Wednesday, July 17, 2013

The Twitterization of the Gezi Park protests

Here is an excerpt of my latest in Today's Zaman (4 July 2013)

During the first night of conflict, numerous forms of false information were spread over Twitter waves; however, it is necessary to clarify that there is a difference between misinformation and unknowingly spreading false information. I myself unintentionally tweeted (or retweeted) information I had thought was true, such as the story of the death of a girl named Aylin, who was supposedly crushed under an armored vehicle and whose death was even confirmed by an opposition deputy on Halk television (a station different from its mainstream counterparts that hit the streets to cover the events from the start).

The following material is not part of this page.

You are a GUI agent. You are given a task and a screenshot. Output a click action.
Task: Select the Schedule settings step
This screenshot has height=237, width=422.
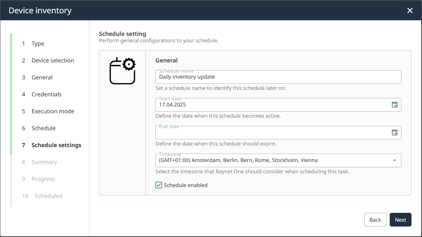click(56, 145)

Even if I stated that the case of Aylin had been “reported,” such tweets carry weight, and concerning this tweet and others, I reiterated that Twitter can only work properly together with a free, vibrant and transparent media. While the Turkish main media ignored the events, people on the ground had a duty to report, and likewise to announce immediately when making mistakes. Also, there was the need for everyone to work their utmost at filtering exaggerated reports, or misinformation, such as the claim that massacres were taking place; say what you want, but excessive police force is a far cry from being a massacre. In any case, it seems evident that once the Turkish media stepped up its efforts to cover the events, tweets became all the more reliable.